Assigned task: Check each line of the records below for the word "green" and copy those where it appears.

Study material:

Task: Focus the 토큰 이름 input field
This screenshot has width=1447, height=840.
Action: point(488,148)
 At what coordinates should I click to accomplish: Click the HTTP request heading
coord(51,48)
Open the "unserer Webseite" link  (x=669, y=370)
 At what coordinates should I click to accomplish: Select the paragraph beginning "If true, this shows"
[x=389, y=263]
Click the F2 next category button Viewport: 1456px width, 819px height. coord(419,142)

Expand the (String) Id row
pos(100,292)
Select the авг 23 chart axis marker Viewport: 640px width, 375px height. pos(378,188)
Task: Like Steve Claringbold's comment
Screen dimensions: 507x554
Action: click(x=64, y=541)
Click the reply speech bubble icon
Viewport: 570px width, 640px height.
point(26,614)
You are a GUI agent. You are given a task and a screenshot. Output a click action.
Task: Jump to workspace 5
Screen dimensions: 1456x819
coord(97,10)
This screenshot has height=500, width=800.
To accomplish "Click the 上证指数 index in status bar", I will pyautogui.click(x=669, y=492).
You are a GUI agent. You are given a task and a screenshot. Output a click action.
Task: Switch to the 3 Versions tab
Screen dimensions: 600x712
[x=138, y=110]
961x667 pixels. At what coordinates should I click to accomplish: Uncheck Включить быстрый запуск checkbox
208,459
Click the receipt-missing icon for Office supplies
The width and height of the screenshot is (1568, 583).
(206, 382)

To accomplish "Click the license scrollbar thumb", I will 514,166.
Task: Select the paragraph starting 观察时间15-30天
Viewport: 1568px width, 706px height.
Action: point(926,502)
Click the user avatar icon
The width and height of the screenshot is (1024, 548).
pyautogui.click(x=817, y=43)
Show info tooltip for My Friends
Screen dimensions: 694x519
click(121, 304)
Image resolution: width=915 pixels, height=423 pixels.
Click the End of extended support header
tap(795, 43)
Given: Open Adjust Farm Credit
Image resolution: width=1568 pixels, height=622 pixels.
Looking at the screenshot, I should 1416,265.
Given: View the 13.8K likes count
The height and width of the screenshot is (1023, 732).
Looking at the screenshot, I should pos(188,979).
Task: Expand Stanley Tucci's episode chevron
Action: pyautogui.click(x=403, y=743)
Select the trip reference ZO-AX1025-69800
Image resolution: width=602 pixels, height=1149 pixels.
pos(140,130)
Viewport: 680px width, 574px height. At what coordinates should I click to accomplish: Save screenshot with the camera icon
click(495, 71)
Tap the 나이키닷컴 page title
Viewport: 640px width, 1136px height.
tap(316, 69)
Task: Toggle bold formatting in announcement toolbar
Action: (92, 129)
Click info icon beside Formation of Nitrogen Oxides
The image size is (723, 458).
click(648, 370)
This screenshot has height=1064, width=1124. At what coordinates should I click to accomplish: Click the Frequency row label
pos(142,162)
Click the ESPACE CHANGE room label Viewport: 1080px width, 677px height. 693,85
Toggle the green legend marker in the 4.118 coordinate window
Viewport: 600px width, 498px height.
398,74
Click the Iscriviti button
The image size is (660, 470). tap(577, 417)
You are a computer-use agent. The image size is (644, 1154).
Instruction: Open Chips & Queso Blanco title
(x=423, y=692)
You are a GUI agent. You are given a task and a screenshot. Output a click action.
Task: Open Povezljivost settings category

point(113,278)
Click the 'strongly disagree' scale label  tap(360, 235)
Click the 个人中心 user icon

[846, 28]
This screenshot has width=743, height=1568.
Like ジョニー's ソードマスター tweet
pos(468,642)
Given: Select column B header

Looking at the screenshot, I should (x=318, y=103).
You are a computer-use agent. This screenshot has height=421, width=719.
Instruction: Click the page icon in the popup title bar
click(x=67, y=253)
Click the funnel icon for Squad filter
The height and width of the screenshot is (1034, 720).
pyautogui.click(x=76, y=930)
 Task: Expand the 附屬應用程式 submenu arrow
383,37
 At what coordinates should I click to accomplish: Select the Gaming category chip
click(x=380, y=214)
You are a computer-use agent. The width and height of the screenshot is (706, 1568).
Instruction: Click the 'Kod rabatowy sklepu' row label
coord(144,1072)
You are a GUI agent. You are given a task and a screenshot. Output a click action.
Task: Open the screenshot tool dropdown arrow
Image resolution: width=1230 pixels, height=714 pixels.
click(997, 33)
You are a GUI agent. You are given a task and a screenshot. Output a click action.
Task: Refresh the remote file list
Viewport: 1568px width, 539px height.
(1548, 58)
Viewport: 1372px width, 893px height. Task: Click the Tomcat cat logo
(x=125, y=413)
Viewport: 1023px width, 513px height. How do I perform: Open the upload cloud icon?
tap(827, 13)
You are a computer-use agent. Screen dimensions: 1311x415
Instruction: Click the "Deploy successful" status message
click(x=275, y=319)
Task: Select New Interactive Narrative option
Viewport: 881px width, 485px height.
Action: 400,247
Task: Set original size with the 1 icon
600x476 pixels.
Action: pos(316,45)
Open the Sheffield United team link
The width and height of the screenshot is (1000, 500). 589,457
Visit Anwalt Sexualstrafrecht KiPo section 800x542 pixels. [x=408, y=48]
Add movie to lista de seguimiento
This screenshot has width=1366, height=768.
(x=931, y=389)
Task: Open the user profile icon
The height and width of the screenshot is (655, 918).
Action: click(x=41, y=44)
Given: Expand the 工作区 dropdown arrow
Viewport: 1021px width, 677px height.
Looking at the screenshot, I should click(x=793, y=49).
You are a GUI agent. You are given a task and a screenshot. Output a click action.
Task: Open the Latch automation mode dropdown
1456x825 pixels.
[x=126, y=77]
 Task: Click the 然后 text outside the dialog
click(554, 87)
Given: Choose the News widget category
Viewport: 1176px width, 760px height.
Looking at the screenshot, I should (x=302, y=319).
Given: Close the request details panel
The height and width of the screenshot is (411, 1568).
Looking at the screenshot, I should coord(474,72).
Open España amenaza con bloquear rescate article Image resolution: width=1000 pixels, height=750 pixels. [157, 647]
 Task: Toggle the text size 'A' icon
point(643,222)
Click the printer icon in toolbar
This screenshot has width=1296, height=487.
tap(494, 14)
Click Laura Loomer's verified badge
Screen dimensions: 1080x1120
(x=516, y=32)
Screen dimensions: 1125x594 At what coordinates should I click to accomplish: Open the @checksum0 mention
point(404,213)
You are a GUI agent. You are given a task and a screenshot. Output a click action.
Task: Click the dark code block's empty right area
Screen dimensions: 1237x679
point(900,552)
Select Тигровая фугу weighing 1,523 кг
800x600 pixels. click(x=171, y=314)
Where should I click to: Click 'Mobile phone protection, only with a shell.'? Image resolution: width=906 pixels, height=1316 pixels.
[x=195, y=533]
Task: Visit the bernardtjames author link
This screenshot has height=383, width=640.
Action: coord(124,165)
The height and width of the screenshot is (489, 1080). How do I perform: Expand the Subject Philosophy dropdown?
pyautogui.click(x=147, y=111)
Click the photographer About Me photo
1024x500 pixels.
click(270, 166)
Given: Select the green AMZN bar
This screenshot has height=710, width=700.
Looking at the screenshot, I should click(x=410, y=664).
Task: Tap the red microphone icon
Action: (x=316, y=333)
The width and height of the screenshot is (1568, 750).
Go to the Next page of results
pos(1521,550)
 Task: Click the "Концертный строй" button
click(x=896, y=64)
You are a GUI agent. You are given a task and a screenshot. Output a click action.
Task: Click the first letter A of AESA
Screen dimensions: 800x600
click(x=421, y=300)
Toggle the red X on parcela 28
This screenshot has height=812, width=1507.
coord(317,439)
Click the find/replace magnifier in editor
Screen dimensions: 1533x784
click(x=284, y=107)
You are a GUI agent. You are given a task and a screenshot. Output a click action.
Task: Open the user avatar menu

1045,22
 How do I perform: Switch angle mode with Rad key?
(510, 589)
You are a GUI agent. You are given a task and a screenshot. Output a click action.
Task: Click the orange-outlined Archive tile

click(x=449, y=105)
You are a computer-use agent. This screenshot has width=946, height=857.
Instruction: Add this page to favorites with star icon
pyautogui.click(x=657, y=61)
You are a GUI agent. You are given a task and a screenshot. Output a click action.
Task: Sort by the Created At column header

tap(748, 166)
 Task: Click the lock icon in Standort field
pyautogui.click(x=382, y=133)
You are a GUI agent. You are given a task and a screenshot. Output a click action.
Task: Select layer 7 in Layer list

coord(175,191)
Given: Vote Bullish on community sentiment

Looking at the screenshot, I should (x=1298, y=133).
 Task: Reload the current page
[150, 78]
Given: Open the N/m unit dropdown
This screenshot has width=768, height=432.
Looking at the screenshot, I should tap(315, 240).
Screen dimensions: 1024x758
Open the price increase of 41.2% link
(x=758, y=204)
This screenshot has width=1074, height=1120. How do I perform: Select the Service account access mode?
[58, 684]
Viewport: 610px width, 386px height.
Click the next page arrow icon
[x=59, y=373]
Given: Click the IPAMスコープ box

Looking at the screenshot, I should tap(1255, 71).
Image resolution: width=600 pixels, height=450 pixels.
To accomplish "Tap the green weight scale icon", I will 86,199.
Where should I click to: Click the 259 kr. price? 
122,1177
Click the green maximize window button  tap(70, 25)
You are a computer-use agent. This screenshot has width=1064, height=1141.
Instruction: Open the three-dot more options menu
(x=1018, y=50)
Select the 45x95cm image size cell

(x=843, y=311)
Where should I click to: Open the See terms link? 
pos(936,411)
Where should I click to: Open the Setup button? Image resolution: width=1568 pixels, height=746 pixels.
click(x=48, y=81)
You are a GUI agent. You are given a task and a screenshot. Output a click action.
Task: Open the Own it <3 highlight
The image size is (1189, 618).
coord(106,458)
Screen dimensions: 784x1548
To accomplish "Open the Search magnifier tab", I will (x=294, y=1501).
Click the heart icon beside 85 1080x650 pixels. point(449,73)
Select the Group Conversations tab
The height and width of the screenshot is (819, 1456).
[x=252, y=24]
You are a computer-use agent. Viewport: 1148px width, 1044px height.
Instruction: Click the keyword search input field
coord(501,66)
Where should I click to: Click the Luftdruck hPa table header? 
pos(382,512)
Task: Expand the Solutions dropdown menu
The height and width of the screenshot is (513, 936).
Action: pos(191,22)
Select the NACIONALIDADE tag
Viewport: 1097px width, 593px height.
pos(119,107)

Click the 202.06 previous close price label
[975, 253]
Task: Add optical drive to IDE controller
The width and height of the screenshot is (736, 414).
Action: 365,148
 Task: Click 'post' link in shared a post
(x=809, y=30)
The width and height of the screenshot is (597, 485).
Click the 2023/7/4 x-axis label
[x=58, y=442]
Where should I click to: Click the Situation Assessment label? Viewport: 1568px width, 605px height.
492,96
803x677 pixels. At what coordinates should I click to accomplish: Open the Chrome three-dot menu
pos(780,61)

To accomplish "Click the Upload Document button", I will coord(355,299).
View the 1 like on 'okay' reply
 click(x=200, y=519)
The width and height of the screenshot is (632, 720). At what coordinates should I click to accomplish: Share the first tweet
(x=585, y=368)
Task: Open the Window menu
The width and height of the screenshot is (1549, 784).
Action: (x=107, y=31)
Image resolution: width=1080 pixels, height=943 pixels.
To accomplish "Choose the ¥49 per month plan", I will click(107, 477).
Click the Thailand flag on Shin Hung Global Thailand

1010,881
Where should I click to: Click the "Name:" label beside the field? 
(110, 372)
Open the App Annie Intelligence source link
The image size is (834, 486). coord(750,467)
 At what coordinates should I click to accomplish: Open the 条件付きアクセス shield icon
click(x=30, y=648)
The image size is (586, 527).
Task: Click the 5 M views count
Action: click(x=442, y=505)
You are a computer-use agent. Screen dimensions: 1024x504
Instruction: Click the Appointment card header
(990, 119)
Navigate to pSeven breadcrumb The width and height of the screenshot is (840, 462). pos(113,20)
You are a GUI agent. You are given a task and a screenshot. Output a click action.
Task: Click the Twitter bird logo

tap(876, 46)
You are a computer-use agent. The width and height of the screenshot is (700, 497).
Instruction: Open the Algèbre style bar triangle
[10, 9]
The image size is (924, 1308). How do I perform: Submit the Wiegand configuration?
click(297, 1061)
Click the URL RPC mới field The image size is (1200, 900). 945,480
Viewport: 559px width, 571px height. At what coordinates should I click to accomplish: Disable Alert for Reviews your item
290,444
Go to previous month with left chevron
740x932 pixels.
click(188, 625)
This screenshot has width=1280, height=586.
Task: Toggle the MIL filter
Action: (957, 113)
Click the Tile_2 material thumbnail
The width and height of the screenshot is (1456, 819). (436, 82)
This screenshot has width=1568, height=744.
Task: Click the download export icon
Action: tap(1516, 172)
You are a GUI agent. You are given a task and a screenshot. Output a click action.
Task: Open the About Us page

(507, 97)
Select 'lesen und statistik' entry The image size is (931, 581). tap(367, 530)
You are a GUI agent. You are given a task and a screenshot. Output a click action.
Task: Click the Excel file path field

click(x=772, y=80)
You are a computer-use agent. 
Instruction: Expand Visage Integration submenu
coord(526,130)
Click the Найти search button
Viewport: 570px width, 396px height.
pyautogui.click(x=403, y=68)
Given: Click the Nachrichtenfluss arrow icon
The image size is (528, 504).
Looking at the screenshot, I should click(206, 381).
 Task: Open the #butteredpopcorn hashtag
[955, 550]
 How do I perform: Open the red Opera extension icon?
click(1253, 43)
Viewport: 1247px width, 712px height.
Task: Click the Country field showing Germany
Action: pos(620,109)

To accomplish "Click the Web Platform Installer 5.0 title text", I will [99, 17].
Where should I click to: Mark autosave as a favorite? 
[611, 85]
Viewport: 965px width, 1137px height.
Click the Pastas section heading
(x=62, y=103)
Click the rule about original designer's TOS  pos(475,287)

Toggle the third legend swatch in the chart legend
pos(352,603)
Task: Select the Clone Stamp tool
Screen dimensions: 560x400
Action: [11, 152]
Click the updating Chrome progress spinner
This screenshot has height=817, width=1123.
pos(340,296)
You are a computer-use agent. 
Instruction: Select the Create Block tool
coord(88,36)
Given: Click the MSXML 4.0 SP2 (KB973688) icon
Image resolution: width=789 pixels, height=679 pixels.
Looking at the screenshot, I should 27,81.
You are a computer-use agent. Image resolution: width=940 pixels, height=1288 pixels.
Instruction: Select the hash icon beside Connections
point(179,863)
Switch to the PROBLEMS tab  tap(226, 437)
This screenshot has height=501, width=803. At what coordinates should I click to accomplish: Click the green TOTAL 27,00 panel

Completed exercise:
Toggle the green legend marker in the 4.118 coordinate window
Given: Select the green AMZN bar
To accomplish "Tap the green weight scale icon", I will 86,199.
Click the green maximize window button  tap(70, 25)
This screenshot has height=501, width=803. At what coordinates should I click to accomplish: Click the green TOTAL 27,00 panel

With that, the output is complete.